Evaluating Robustness

SLC ships with a handy utility for evaluating the policy’s robustness. This is done by assessing the policy performance for several episodes inside a given environment and applying several disturbances. You can run it with:

python -m stable_learning_control.run eval_robustness [path/to/output_directory] [disturber] [-h] [--list_disturbers] [--disturber_config DISTURBER_CONFIG] [--data_dir DATA_DIR] [--itr ITR] [--len LEN] [--episodes EPISODES] [--render] [--deterministic]
    [--disable_baseline] [--observations [OBSERVATIONS [OBSERVATIONS ...]]] [--references [REFERENCES [REFERENCES ...]]]
    [--reference_errors [REFERENCE_ERRORS [REFERENCE_ERRORS ...]]] [--absolute_reference_errors] [--merge_reference_errors] [--use_subplots] [--use_time] [--save_result]
    [--save_plots] [--figs_fmt FIGS_FMT] [--font_scale FONT_SCALE] [--use_wandb] [--wandb_job_type WANDB_JOB_TYPE] [--wandb_project WANDB_PROJECT] [--wandb_group WANDB_GROUP]
    [--wandb_run_name WANDB_RUN_NAME]

The most important input arguments are:

output_dir: str. The path to the output directory where the agent and environment were saved.
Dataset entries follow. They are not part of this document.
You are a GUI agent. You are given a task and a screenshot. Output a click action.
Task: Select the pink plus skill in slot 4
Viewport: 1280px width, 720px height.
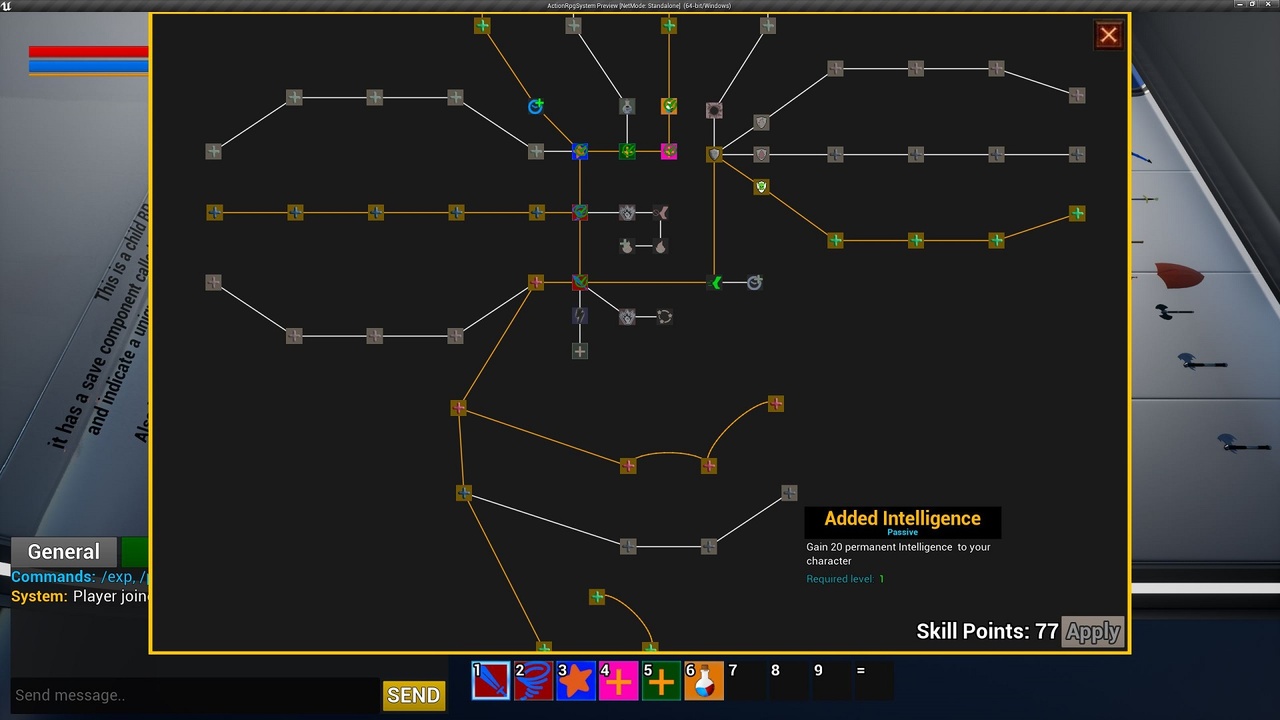(619, 681)
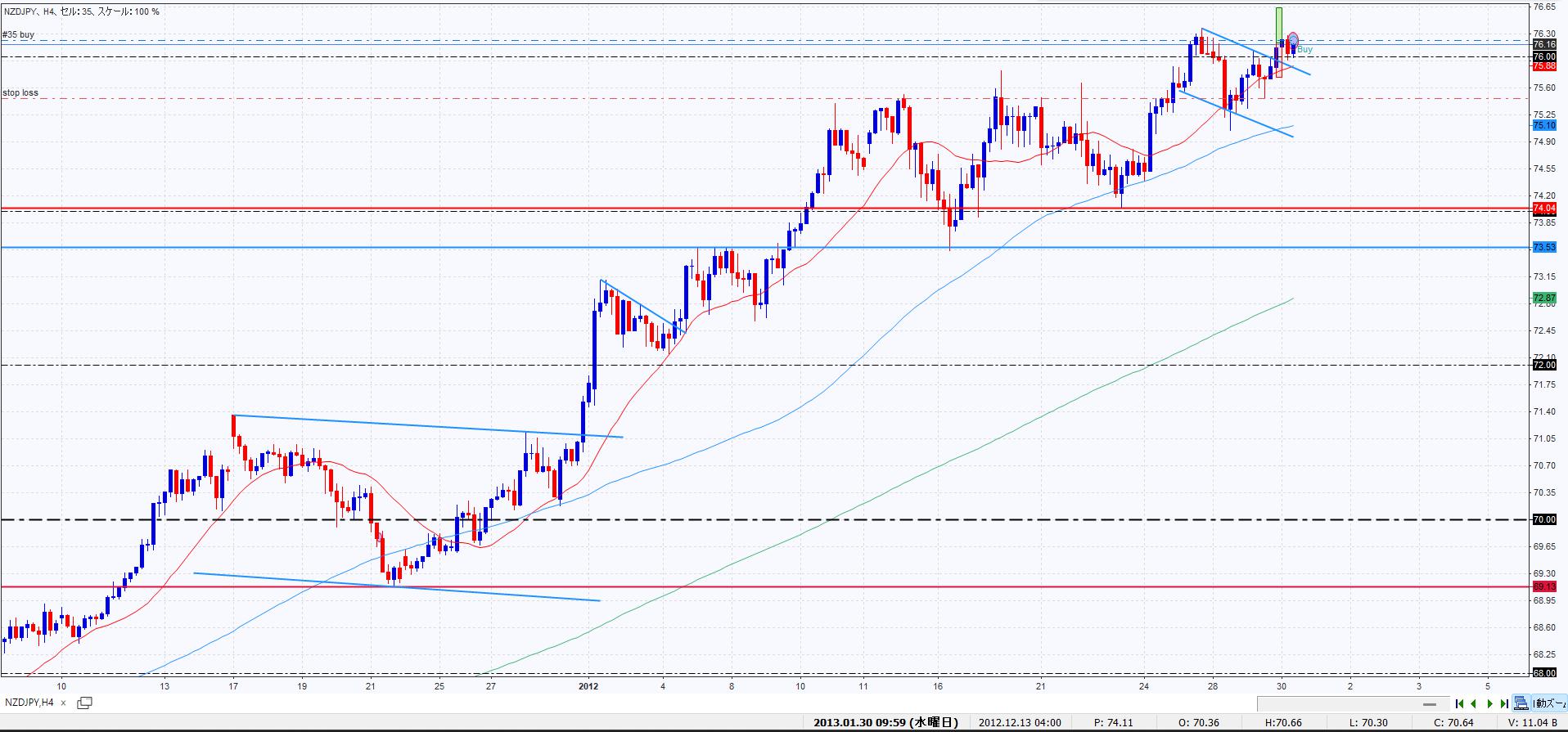Screen dimensions: 1568x732
Task: Close the NZDJPY,H4 chart tab
Action: 64,703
disturber: str. The name of the disturber you want to evaluate. Can include an unloaded module in ‘module:disturber_name’ style.

--cfg, --disturber_config DISTURBER_CONFIG, default=None: str. The configuration you want to pass to the disturber. It sets up the range of disturbances you wish to evaluate. Expects a dictionary that depends on the specified disturber (e.g. "{'mean': [0.25, 0.25], 'std': [0.05, 0.05]}" for ObservationRandomNoiseDisturber disturber).

Note

For more information about all the input arguments available for the eval_robustness tool you can use the --help flag or check the robustness evaluation utility documentation or the API reference.

Robustness eval configuration file (yaml)

The SLC CLI comes with a handy configuration file loader that can be used to load YAML configuration files. These configuration files provide a convenient way to store your robustness evaluation parameters such that results can be reproduced. You can supply the CLI with an experiment configuration file using the --eval_cfg flag. The configuration file format equals the format expected by the –exp_cfg flag of the run experiments utility.

--eval_cfg: path str. Sets the path to the yml config file used for loading experiment hyperparameter.

Available disturbers

The disturbers contained in the SLC package can be listed with the --list_disturbers flag. The following disturbers are currently available:

`ActionImpulseDisturber`(env, magnitude, time)	A gymnasium wrapper that can be used to disturb the action of a gymnasium environment with a impulse applied at a certain time step.
`ActionRandomNoiseDisturber`(env, mean, std)	A gymnasium wrapper that can be used to disturb the action of a gymnasium environment with normally distributed random noise.
`EnvAttributesDisturber`(env, attributes, values)	A gymnasium wrapper that can be used to disturb a physics parameter of a gymnasium environment.
`ObservationRandomNoiseDisturber`(env, mean, std)	A gymnasium wrapper that can be used to disturb the observation of a gymnasium environment with normally distributed random noise.

To get more information about the configuration values a given disturber expects, add the --help flag after a given disturber name. For example:

python -m stable_learning_control.run eval_robustness [path/to/output_directory] ObservationRandomNoiseDisturber --help

Results

Saved files

The robustness evaluation tool can save several files to disk that contain information about the robustness evaluation:

Output Directory Structure
`figures/`	A directory containing the robustness evaluation plots when the `--save_plots` flag was used.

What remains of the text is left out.